Die Frage, ob dies der zwölfjährigen Regan in ihrem Unheilszenario gelingen wird, bleibt die gesamte Laufzeit von Der Exorzist in der Schwebe – und zwar nicht nur, wenn sich das Mädchen in eben dieser Position über ihrem Bett befindet. Auch Linda Blairs Gesicht ist unter einer Art von Maske verborgen, in ihrem Fall unter Schichten überaus grausigen Make-ups, zu der der Dämon, der das bemitleidenswerte Mädchen heimgesucht hat, ihre Züge fast bis zur Unkenntlichkeit verzerrt. Regans Figur wird nicht per se als gemein und böse dargestellt; sie ist an und für sich ein unschuldiges Kind, in das nur eben leider der Satan fährt und dessen sich dieser als Medium für sein Toben bedient – der Ansatz für eine psychologische Interpretation der Protagonistin an der Schwelle zur Pubertät und ihrer erwachenden Eigenständigkeit und Sexualität ist naheliegend. Gemeinsam mit ihrer Mutter (Ellen Burstyn), die als Schauspielerin zum Zeitpunkt der Handlung gerade einen Film in Washington, D. C. dreht, wohnt Regan in einem mehrgeschoßigen Backsteinbau am oberen Ende einer schmalen steilen Treppe, über die Pater Karras (Jason Miller), einer der beiden Geistlichen, die den Exorzismus an ihr vornehmen, im Finale aus dem Fenster von Regans Zimmer in den Tod stürzen wird.

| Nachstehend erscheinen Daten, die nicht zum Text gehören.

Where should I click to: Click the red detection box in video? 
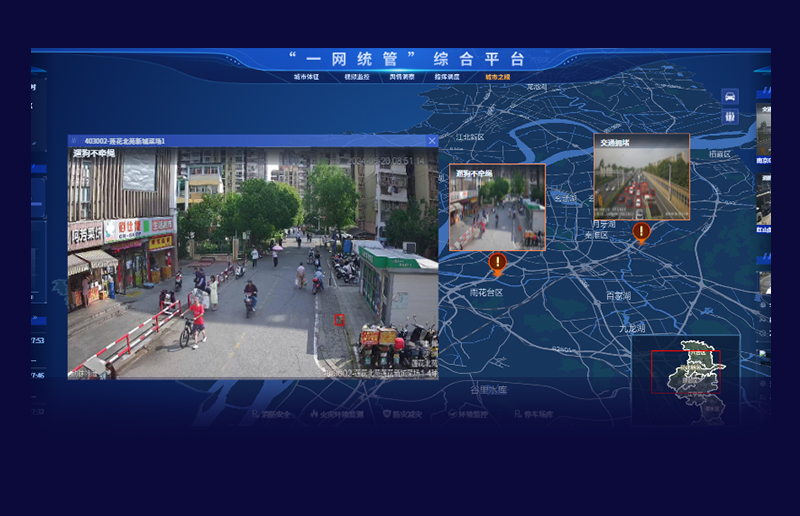pyautogui.click(x=339, y=320)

Genau hier kommt in einer früheren Szene der auf Teufelsaustreibungen spezialisierte Pater Merrin (Max von Sydow) des Nachts im Taxi an. Es ist dunkel und nebelig, seine hagere Gestalt in Mantel und Hut und mit einer Aktentasche zeichnet sich im schwachen Licht einer Laterne ab; in dieser Stimmung wie vor dem finalen Duell eines Westerns läuft alles, soviel ist uns klar, auf eine tödliche Konfrontation hinaus. Schon die ersten Anzeichen von Regans Besessenheit waren drastisch: das Rucken des Bettes, die unflätige Sprache, der verdrehte Kopf, das Speien von grünem Schleim, die Botschaft „Help me“, die sich auf dem Bauch des Kindes abzeichnet.

Nun betritt Pater Merrin im schwarzen Talar ihr Zimmer. In der Kälte sind Atemwolken sichtbar, wenn er ein goldenes Kreuz küsst und beginnt, Regan aus einer Glasflasche mit Weihwasser zu besprengen. Er betet das Vater Unser, da bäumt sich der Dämon in Regan und mit ihm das Mädchen wie unter panischen Schmerzen auf: abermals Stöhnen und Speien, Züngeln, die Beschimpfung als „cocksucker“, gruselig pupillenlose Augen. Der Pater kniet sich neben das Bett, sein Kollege Karras ist jetzt an seiner Seite, Regan keucht und gibt Laute eines rasenden Raubtiers von sich, ihre lange grüne Zunge schlängelt sich aus der Dämonenfratze, dazu der Schleim und dieses grauenhafte Lachen. Es zerspringt das Holz der Tür und entstehen Risse in der Decke, das gesamte Zimmer bebt. Wo Regans Körper vom Weihwasser getroffen wird, klaffen Wunden wie Peitschenstriemen auf. Ihr Kopf dreht eine Runde, ihre Fesseln reißen und ihr Körper erhebt sich und schwebt mit zur Seite gestreckten Armen wie die Verhöhnung der Darstellung von Jesus am Kreuz. Haben wir solch filmischen Schrecken einmal miterlebt, bekommen wir ihn wohl nicht mehr aus dem Kopf, das betrifft Leatherfaces blutiges Wüten ebenso wie jenes des Teufels im Körper des Kindes, in dieser Essenz grandioser Momente der Verstörung.